Fortunately, as the RCMP do not hesitate to say, the report they got calling them to my friend’s home in Sheshatshiu that night was “unfounded, unsubstantiated, unjustified and unwarranted.” Considering the allegations and the man they were levied against, the police could have added: unkind, unlikely, completely unexpected and somewhat unbalanced.
Unfortunately, however, the report was made and my friend and his two infant children were put into danger at the unwitting hands of the police for no good reason.
Of course, the police couldn’t know that beforehand — before they actually spoke with their suspect and saw the real situation. They couldn’t know that the man who’d raised the alarm seemed to be seeing guns everywhere — not just in my friend’s hands (who was in actual fact just playing his guitar out by the back door), but also inside an NTV video camera. The informant insisted that the camera be opened up so he could look inside and be sure he wasn’t going to be shot with a bullet when the record button was pressed.
The police couldn’t know that — not over the phone to a dispatcher in St. John’s. They couldn’t smell the alcohol in the air or see the wild look on a frightened, less-than-rational face.
So, not knowing that my friend was unarmed and was only spending a quiet evening with his little son and daughter, the RCMP expected the worst and responded with considerable firepower. And one can’t really blame them if some officers arrived in a heightened state of nervousness.

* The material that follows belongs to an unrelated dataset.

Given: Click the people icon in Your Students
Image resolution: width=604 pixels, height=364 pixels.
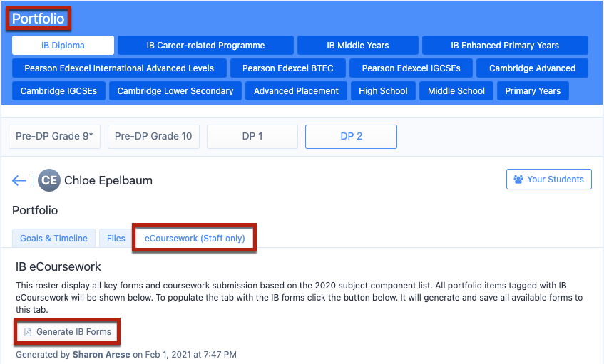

By then, the whole community (via word of mouth and Facebook) was awash in rumours that shots had been fired and that my friend may even have killed someone and been shot in return. (He’s still getting calls from acquaintances inquiring about his death.)
The tension must have relaxed when an officer knocked on a window of the house and my friend — who just then had been admiring the police car lights on the Top Road and was wondering why they were there — proved himself to be peaceful and co-operative and no danger to anyone.
Officers carried the children from the house and installed the family (with blankets to keep the little ones warm) in an RCMP cruiser while they searched the house, the fenced-in yard and two sheds. They found no weapons at all, and they soon left — as happy as anyone, no doubt, that it had been a false alarm.
However, while the RCMP are not investigating my friend, they are looking into the circumstances surrounding the report itself — and why it was made. Anyone reporting false accusations to the police can be charged with public mischief, if there’s some proof of malicious intent. Whether that existed in this case is definitely unclear, but that’s first for the police to decide and ultimately for a judge if it goes that far.
It's certainly not for a writer who might be too closely involved with one of the subjects of the story to decide the whole truth of the matter. It may only be for that writer to recount his experience at the scene and to thank the police for not inadvertently harming his friend or his friend’s children.
The RCMP’s restraint and professionalism in a tense and possibly volatile situation prevented a bizarre misunderstanding from becoming a terrible tragedy.
Michael Johansen is a writer living in Labrador.